La estrategia de Asquith le permite seducir desde dos frentes diferentes: por una parte, supone un fascinante ejercicio estético que nos invita a redescubrir cómo se ha representado la homosexualidad en el cine, y, por ende, la capacidad del medio para ilustrar con punzante precisión y no poca belleza todo lo relacionado con el tema (el deseo, el amor, la rabia, el rechazo, la lucha…); el cine, de este modo, no sólo acoge otras formas (más o menos sutiles) de representar la diferencia sexual, sino que deriva en instrumento de gran eficacia (por su alcance estético y emocional) para fomentar su aceptación y neutralizar las causas de su rechazo. Por otra parte, su enfoque poco convencional le permite resumir décadas de lucha y reivindicaciones en un solo magma audiovisual caracterizado por su impacto sensorial, en una línea estética similar a la empleada usualmente por el cineasta Adam Curtis. Asquith, si bien no puede igualar la lucidez de Curtis para desentrañar el funcionamiento de lo real bajo el peso soterrado de un hipnótico collage visual, al menos sabe utilizarlo para ilustrar el convulso desarrollo de la escena gay de su país.

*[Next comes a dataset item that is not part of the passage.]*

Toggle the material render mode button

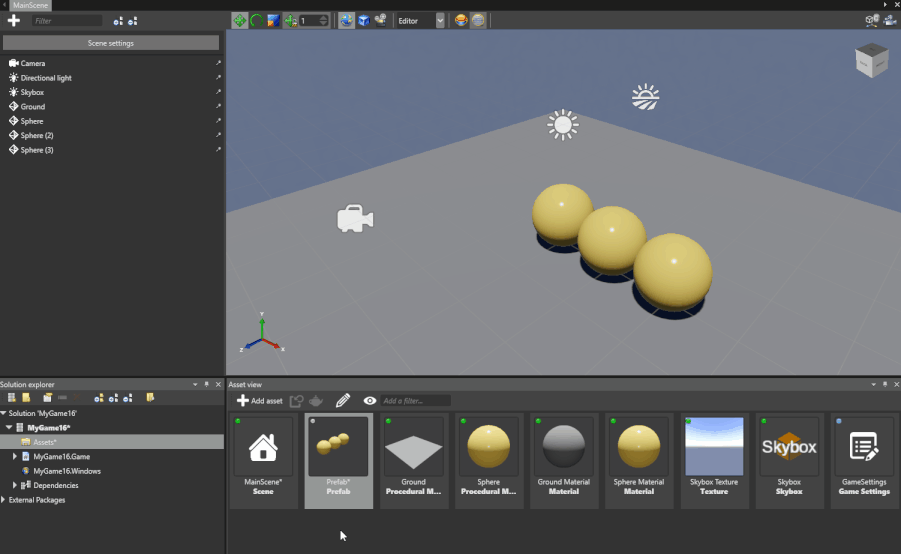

Sin embargo, tal estrategia estética y narrativa tiene un hándicap, al menos en el caso que nos ocupa: su impacto resulta algo limitado. El hechizo que inicialmente suscita en el espectador la conjunción de música e imagen no logra extenderse a todo el metraje, dando éste signos de agotamiento más o menos llegado al ecuador. No quiere decirse que el film aburra o canse, sino que el placer genuino que uno experimenta en los primeros compases se va mitigando conforme éste avanza, alternando picos y valles que hacen que la experiencia no sea completamente satisfactoria. Por otra parte, hay cierta descompensación temática en su tratamiento: se da mucho espacio a la etapa de mayor represión de la homosexualidad en Reino Unido (algunas de las opiniones de los supuestos expertos en la materia —psicólogos, doctores, etc.— producen verdadera repugnancia), y sin embargo se pasa muy de puntillas por otros momentos posteriores igualmente candentes (las protestas para que bajaran la edad de consentimiento a los 16 años, la terrible aparición del sida).
En todo caso, resulta comprensible, pues la película es, en última instancia, un homenaje a todos aquellos oprimidos, marginados y castigados a lo largo de la historia por culpa de una sociedad tóxica que antepuso sus prejuicios a la libertad de los demás. Lo que Queerama deja claro, por encima de todas las cosas, es que nunca se podrá compensar suficientemente el daño causado a tantas personas por su orientación sexual. Este pequeño y precioso documental les da voz y rostro, y permite que su historia no caiga en el olvido.